Information given.
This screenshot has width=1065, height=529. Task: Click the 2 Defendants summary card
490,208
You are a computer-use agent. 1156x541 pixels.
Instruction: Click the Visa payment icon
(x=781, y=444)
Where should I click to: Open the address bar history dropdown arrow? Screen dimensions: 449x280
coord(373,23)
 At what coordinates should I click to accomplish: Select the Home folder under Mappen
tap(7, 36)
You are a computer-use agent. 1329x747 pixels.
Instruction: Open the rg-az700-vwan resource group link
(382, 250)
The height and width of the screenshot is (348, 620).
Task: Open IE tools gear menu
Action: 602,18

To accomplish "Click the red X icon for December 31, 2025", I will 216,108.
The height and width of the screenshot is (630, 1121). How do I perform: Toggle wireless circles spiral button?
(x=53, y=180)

Set exercise. Copy every line of the records above word for word, without changing anything.

Result of the task.
This screenshot has width=1065, height=529. Task: Click the 2 Defendants summary card
490,208
You are a computer-use agent. 1156x541 pixels.
Instruction: Click the Visa payment icon
(x=781, y=444)
Where should I click to: Open the address bar history dropdown arrow? Screen dimensions: 449x280
coord(373,23)
 At what coordinates should I click to accomplish: Select the Home folder under Mappen
tap(7, 36)
You are a computer-use agent. 1329x747 pixels.
Instruction: Open the rg-az700-vwan resource group link
(382, 250)
The height and width of the screenshot is (348, 620).
Task: Open IE tools gear menu
Action: 602,18

To accomplish "Click the red X icon for December 31, 2025", I will 216,108.
The height and width of the screenshot is (630, 1121). How do I perform: Toggle wireless circles spiral button?
(x=53, y=180)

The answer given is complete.